Graph Theory, the amount of labeled trees

Question

Let us consider all labeled trees with nodes $\{1, 2, 3,...,n\}$. The question is how many of them contains the edge $\{1, 2\}$.
I would really appreciate an answer with some explanation.

Answer 1

A tree on $n$ vertices has $n-1$ edges. There are $n(n-1)/2$ pairs of distinct vertices. In a random tree the probability that a pair, say $\{1,2\}$ is an edge is therefore $2/n$. There are $n^{n-2}$ labelled trees (Cayley). The number with $\{1,2\}$ as an edge is $2/n$ times this, namely $2n^{n-3}$.

Answer 2

Combinatorially we can construct these trees by choosing a set of trees to attach at the node labeled one, and another at the node labeled two. These must together contain a total of $n-2$ nodes. Note also that we must choose the labels that go into the first set, where the rest goes into the second set. The two labeled sets of trees are then re-labeled with the chosen labels respecting the ordering in the source, which is the standard construction. Therefore with $Q(z)$ the EGF of sets of rooted labeled trees where

$$Q(z) = \sum_{n\ge 0} q_n \frac{z^n}{n!}$$

the desired quantity is given by

$$\sum_{k=0}^{n-2} {n-2\choose k} q_k q_{n-2-k}.$$

We use rooted trees because we attach the root nodes of the trees in the two sets to the corresponding node (labeled one or two). Here the parameter $k$ gives the number of nodes in the set of trees attached to node one, with $n-2-k$ nodes in the second set attached to node two.

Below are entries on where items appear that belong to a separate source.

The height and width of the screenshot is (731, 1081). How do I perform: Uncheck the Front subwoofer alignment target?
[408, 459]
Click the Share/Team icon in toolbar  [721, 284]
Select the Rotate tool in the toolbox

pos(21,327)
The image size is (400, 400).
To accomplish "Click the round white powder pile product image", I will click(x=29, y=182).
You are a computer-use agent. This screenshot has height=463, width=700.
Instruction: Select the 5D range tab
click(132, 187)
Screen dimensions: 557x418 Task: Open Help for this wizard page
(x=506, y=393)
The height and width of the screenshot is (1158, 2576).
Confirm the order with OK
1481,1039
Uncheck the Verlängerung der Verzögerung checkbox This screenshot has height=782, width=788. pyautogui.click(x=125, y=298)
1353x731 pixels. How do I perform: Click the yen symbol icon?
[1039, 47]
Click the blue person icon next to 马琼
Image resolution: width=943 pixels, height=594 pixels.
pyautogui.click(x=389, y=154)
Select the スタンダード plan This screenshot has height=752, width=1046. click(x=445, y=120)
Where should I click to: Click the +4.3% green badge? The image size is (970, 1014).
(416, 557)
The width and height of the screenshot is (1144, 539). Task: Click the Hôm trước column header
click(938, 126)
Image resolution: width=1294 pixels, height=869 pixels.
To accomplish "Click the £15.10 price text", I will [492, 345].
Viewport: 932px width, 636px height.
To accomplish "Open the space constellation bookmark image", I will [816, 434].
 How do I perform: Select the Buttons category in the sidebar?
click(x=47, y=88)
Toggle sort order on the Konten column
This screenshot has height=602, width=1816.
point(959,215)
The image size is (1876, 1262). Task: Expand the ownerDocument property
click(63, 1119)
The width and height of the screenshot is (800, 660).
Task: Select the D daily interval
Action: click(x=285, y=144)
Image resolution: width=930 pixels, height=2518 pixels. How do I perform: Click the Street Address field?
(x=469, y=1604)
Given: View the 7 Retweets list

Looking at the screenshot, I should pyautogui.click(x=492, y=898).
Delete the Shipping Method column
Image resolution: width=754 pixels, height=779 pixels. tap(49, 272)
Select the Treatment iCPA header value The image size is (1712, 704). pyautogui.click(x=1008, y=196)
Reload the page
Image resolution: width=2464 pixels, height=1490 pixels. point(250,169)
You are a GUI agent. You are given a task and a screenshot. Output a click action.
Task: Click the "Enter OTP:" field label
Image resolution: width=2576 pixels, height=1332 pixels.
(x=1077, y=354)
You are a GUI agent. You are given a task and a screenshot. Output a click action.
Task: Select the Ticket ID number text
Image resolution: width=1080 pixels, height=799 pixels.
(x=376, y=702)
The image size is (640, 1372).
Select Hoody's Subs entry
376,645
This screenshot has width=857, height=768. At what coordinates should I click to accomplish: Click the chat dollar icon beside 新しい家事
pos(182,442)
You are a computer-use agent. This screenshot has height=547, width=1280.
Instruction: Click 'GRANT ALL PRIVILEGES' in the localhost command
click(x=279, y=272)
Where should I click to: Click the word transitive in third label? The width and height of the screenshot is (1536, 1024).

Observe that when we multiply two exponential generating functions of the sequences $\{a_n\}$ and $\{b_n\}$ we get that

$$ A(z) B(z) = \sum_{n\ge 0} a_n \frac{z^n}{n!} \sum_{n\ge 0} b_n \frac{z^n}{n!} = \sum_{n\ge 0} \sum_{k=0}^n \frac{1}{k!}\frac{1}{(n-k)!} a_k b_{n-k} z^n\\ = \sum_{n\ge 0} \sum_{k=0}^n \frac{n!}{k!(n-k)!} a_k b_{n-k} \frac{z^n}{n!} = \sum_{n\ge 0} \left(\sum_{k=0}^n {n\choose k} a_k b_{n-k}\right)\frac{z^n}{n!}$$

i.e. the product of the two generating functions is the exponential generating function of $$\sum_{k=0}^n {n\choose k} a_k b_{n-k}.$$

This means that in the present case our answer is

$$(n-2)! [z^{n-2}] Q(z)^2.$$

Recall the combinatorial species of labeled rooted trees with specification

$$\mathcal{T} = \mathcal{Z} \mathfrak{P}(\mathcal{T})$$

which gives for the corresponding EGF the functional equation

$$T(z) = z \exp T(z).$$

We thus have for sets of trees $\mathfrak{P}(\mathcal{T})$ that

$$Q(z) = \exp T(z) = \frac{1}{z} T(z).$$

It follows that

$$(n-2)! [z^{n-2}] Q(z)^2 = \frac{(n-2)!}{2\pi i} \int_{|z|=\epsilon} \frac{1}{z^{n-1}} Q(z)^2 \; dz \\ = \frac{(n-2)!}{2\pi i} \int_{|z|=\epsilon} \frac{1}{z^{n+1}} T(z)^2 \; dz.$$

Now putting $T(z)=w$ the functional equation yields $w = z \exp(w)$ or $z = w \exp(-w)$ and $dz = (\exp(-w) - w \exp(-w)) \; dw.$ Here $z=0$ gives $w=0$ and since $T(z) = z + \cdots$ the image contour of $|z|=\epsilon$ in $w$ may be deformed to a circle being traced once, giving

$$\frac{(n-2)!}{2\pi i} \int_{|w|=\gamma} \frac{\exp((n+1)w)}{w^{n+1}} w^2 \exp(-w) (1-w) \; dw \\ = \frac{(n-2)!}{2\pi i} \int_{|w|=\gamma} \frac{\exp(nw)}{w^{n-1}} (1-w) \; dw.$$

Extracting the residue we find

$$(n-2)! \times \left( [w^{n-2}] \exp(nw) - [w^{n-3}] \exp(nw)\right) \\ = (n-2)! \times \left( \frac{n^{n-2}}{(n-2)!} - \frac{n^{n-3}}{(n-3)!}\right) \\ = n n^{n-3} - (n-2) n^{n-3} = 2 n^{n-3}.$$

This matches the result from the probabilistic argument that was first to appear.